真っ赤になった伊勢さんはお世辞抜きで可愛くて、室内は沈黙に包まれる。

なんか恥ずかしいし、居心地悪い…。



伊勢さんは、あ!って顔して、



伊勢『じゃ!あーし!そろそろ行かなきゃ!

木多ちゃん待ってるー!

チョコの感想だけ教えてねー!』



社会科教室を出て行こうとする伊勢さんに俺はもう一度、お礼を伝える。


わかってる、手で合図する伊勢さんは教室を出る時少し立ち止まり、思い出した!って顔。



伊勢『これ、望ちゃんとひーちゃんに渡して?』


『え?あいつらのも?ありがとう、絶対喜ぶ…!』



俺の知ってる伊勢成実って女の子は一見威圧的なギャルに見えるけど、本当に良い娘なんだよ。

思わずこぼれる、


『成実さんはすごいね。

…綺麗で、気配り出来て、面倒見の良い、優しいおしゃれな女の子で。

夢を見つけて、友達思いでフォローも欠かさない…本当にすごい。
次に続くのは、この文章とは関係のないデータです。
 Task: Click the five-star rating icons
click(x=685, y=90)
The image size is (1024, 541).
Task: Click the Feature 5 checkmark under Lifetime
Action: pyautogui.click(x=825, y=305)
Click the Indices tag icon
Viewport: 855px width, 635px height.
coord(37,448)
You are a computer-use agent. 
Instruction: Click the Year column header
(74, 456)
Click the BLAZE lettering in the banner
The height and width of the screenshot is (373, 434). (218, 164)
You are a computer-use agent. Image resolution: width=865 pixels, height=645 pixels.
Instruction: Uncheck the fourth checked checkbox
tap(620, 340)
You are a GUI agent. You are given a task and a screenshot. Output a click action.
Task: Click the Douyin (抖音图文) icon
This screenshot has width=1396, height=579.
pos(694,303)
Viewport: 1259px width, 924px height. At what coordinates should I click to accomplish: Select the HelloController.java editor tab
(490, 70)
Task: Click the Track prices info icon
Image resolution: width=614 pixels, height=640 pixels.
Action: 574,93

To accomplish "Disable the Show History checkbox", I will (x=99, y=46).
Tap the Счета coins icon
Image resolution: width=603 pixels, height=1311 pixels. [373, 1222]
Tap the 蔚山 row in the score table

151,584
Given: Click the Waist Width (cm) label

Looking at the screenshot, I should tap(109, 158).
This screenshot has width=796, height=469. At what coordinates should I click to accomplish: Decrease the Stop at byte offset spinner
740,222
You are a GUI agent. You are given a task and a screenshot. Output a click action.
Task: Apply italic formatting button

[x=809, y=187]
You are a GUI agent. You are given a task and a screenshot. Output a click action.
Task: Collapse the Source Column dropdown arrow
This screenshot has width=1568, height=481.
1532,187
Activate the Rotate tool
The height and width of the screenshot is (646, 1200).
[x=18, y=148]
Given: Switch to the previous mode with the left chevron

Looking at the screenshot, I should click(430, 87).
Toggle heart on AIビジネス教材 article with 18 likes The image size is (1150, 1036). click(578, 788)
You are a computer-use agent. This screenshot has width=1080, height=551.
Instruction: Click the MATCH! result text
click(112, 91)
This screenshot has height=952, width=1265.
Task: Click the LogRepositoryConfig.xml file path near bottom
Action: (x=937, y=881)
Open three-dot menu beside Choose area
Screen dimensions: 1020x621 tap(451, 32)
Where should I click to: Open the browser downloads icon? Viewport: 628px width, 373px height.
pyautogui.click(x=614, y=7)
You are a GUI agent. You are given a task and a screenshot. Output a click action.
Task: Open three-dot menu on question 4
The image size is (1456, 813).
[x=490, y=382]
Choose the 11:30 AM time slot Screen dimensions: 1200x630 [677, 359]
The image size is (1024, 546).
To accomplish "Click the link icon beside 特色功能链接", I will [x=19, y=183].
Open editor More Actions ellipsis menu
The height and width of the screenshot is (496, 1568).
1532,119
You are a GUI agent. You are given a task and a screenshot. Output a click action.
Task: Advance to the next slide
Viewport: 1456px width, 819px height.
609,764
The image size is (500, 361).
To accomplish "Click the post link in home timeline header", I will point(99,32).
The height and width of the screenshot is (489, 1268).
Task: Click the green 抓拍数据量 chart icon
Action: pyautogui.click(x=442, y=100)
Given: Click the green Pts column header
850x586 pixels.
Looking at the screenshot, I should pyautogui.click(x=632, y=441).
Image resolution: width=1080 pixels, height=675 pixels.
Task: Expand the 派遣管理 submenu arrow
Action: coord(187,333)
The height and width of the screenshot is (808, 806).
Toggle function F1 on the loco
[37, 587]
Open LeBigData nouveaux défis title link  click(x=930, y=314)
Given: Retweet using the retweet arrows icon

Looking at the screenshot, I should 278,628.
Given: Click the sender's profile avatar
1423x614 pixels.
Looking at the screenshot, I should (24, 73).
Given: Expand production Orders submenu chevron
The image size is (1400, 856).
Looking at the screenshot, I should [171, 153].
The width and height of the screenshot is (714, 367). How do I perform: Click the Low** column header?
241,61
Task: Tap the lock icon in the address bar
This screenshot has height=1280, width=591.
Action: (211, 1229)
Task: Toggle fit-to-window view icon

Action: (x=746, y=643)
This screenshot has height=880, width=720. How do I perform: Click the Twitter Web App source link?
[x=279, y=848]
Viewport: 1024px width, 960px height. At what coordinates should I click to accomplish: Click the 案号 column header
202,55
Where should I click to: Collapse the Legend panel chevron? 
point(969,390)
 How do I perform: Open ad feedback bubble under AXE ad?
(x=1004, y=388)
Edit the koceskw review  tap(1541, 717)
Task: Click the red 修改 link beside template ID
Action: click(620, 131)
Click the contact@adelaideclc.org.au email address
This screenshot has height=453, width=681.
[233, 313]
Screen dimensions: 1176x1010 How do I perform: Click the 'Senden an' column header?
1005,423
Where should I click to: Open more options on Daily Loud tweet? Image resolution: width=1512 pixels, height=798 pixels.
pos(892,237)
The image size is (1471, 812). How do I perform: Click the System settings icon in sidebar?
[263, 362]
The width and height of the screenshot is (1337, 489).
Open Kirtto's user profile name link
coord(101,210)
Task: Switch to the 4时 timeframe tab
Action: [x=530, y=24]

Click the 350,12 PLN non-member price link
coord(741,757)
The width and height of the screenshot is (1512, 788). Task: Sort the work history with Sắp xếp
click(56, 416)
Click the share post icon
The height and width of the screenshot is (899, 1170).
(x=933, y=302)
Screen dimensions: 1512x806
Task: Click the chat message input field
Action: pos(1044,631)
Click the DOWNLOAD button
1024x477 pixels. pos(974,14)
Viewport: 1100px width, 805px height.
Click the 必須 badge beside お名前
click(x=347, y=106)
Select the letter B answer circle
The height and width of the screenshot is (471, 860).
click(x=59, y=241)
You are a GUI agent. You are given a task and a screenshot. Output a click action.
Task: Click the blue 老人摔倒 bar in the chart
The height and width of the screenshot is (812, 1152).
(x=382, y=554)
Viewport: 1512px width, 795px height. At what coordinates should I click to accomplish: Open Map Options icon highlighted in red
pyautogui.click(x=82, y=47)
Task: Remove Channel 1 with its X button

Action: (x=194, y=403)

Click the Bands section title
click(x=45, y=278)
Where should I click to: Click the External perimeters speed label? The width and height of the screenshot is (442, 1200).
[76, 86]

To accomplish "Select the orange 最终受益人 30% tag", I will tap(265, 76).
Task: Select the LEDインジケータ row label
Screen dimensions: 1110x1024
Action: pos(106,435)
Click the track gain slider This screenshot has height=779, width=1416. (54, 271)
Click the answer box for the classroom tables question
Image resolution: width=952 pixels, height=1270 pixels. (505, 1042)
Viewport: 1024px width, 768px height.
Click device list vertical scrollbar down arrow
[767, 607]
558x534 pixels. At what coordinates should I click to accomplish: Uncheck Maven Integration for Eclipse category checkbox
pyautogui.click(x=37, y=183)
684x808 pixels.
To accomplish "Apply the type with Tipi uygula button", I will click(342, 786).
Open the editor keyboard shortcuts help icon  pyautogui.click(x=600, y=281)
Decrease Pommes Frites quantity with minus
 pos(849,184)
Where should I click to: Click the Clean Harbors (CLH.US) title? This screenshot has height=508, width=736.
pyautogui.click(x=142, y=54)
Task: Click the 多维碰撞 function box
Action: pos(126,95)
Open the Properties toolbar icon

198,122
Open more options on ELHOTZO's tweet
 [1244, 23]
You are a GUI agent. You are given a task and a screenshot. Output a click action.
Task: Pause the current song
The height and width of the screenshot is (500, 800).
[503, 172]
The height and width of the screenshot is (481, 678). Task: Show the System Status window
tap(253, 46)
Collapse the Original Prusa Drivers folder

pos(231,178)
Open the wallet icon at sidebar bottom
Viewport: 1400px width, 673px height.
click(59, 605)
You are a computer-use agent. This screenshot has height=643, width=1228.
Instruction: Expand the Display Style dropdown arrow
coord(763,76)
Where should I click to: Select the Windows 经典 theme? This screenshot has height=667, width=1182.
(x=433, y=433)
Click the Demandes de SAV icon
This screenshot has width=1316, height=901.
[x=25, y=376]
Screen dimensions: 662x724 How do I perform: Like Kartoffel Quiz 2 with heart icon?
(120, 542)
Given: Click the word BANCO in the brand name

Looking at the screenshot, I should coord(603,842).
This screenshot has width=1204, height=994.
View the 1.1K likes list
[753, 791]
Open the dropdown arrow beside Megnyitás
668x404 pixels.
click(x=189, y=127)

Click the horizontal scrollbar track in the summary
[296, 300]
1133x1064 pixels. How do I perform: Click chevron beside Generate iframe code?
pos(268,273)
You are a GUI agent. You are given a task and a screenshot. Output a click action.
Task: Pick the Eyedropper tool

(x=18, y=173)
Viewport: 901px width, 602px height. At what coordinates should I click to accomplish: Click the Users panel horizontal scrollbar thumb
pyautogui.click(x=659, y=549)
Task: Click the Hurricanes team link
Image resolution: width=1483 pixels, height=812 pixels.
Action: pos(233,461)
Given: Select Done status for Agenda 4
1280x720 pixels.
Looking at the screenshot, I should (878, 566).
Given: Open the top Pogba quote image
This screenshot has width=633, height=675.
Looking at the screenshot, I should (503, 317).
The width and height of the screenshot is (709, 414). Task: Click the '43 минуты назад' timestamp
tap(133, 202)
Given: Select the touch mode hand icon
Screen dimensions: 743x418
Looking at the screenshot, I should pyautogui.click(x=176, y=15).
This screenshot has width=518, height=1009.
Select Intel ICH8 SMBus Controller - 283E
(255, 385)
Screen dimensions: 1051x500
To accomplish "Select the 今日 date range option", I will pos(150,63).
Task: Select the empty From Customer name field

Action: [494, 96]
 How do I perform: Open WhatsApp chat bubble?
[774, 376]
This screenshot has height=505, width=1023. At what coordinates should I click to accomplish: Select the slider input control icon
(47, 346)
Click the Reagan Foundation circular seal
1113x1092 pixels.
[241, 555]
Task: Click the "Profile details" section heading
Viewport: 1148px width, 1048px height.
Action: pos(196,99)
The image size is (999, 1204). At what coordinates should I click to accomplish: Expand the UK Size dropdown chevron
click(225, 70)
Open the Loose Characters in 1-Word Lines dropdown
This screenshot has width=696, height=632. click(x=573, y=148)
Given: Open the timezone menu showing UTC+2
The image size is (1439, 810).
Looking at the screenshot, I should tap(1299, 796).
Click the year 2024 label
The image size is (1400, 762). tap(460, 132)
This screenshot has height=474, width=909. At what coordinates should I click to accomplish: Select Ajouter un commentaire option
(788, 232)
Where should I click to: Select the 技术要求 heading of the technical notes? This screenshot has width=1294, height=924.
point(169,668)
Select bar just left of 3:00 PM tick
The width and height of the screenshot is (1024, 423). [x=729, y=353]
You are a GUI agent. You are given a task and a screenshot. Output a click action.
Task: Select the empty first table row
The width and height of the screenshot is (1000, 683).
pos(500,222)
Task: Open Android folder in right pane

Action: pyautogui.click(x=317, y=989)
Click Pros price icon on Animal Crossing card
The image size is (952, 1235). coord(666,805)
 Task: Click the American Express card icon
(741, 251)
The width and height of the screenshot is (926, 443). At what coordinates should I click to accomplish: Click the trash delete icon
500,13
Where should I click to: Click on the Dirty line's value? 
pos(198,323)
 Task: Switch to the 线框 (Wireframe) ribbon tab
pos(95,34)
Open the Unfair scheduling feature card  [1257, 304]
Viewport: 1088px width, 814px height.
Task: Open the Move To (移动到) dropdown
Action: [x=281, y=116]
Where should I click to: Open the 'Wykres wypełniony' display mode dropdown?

』


伊勢さんはちが!てれ!とか目の前で手をブンブン振って照れてたけど、

ごほん!って咳払いして俺の前に戻って来てピッて人差し指立てて、



『…立花だってさ?

大人になったよ?背丈だって大きくなったし、バイト初めて色々変わった。

クラス委員長なんて初めて会った頃なら絶対引き受けなかったでしょ?

神崎くんや保利くんの件だってすごいな!ってあたしびっくりしたよ?』


その人差し指で今度は俺をツンツンしてくる!くすぐったい!

でも、昔からそうだ。

伊勢成実はいつも俺を見てくれて、求めれば色んな事を教えてくれる。



伊勢『皆んなそうなんじゃない?

人と比べて、人の良いとこと自分のダメなとこ比べちゃう。

あーしだって!ダメダメ!

…ずっと思ってる事を口にも出せない…。』


悲しい表情のあとに、

たはは!って笑って陽気なギャルはまじまじと俺を見つめる。



伊勢『…背高くなったね…?前は、初めて会った頃はそこまで変わらなかったのにね?』


こんなに伊勢成実って小さかったっけ?急に感じる女の子らしさ。

至近距離で手で自分の頭と俺の頭の差がこーんなにある!

ってはしゃぐ伊勢さんと目が合わせられない。

俺照れてる…!


伊勢『…!』


意識しちゃったのかバッて離れる伊勢さん。


伊勢『あはは!ずーっと一緒だったから距離感バグってんね?

じゃあさ?行くね?』



伊勢さんは恥ずかしそうに荷物を持って出て行く。

俺はそれを見送る。


伊勢さんは俺をいじめから助けてくれた恩人なんて言う。

違うよ、俺は伊勢さんに何度もフォローしてもらった。

伊勢さんこそ俺の恩人でしょ。


伊勢成実って女の子は今日も俺の悩みを真面目に聞いた上で笑い飛ばし、友達の為に奔走するカッコいい女の子なんだって思った。


そんな女の子から手作りチョコを頂く…素直に嬉しかった。

俺は頂いたチョコの包装紙を撫でてカバンに仕舞うよ。